Large code drops are almost always damaging, since inherent in that process is 
the concept of "throwing the code over a wall". But sometimes it does work out, 
assuming that continuity and "good intentions" are followed.

To show this, join me in the Wayback Machine as Sherman and I travel to the 
year 1995...

This is right around the start of Apache, back when Apache meant the web 
server, and at the time, the project was basically what was left of the NCSA 
web server plus some patches and bug fixes... Around this time, one of the core 
group, Robert Thau, started independent work on a re-architecture of the 
server, which he code-named "Shambala". It was basically a single contributor 
effort (himself). One day he simply said to the group, "Here, I have this new 
design and architecture for Apache. It adds a lot of features." So much of what 
defines httpd today can find its origin right there: modular framework, pools, 
preforking (and, as such, the initial gleaming towards MPMs), extendable API, 
etc...

In many ways, this was a large code drop. What made it different is that there 
was *support* by the author and the community to work on integrating it into 
the whole.

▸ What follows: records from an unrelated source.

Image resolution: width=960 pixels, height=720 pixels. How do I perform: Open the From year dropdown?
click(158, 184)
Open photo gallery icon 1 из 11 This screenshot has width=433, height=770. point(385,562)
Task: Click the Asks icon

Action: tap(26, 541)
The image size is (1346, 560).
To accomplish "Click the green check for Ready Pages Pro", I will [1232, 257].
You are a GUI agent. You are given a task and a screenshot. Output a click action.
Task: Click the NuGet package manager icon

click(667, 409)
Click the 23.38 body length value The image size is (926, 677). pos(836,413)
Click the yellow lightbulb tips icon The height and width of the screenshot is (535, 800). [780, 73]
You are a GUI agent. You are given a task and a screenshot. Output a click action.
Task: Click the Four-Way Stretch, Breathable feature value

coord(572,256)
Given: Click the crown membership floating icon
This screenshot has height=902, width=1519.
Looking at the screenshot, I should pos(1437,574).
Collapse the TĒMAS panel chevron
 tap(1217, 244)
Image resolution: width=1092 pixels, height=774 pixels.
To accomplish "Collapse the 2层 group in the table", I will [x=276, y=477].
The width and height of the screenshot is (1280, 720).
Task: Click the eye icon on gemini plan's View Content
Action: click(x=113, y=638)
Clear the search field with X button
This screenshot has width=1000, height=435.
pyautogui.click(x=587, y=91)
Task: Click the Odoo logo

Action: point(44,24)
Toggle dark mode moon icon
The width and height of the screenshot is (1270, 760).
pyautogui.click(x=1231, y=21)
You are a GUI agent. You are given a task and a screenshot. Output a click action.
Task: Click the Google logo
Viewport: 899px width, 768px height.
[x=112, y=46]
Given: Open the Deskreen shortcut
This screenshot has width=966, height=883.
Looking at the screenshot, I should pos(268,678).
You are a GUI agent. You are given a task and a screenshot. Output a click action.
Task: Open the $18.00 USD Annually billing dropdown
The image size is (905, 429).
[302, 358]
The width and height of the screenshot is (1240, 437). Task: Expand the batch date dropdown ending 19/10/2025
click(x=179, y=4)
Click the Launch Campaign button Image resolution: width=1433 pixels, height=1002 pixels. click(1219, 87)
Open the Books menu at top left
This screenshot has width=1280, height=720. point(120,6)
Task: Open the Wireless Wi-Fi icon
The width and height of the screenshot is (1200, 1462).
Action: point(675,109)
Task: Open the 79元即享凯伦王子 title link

It became, basically, a community effort.

Now compare that with a different scenario... Once httpd had picked up steam, 
and making sure that it was ported to everyone's favorite *nix flavor was 
important, SGI had done work on a set of patches that ported httpd to their OS 
and provided these patches (a set of 10 very large patch-files, iirc) to the 
group. What was clear in those patches is that there was no consideration at 
all on how those patches affected or broke anyone else. They rewrote huge 
swaths of code, optimizing for SGI and totally destroying any sort of 
portability for anyone else. And when we responded by, asking for more 
information, help with chatting with their developers to try to figure things 
out, and basically trying to figure out how to use and merge this stuff, SGI 
was basically just silent. They sent it to us and that was the beginning and 
the end of their involvement as far as they were concerned.[1]

Way, way too many large code drops are the latter. Hardly any are the former.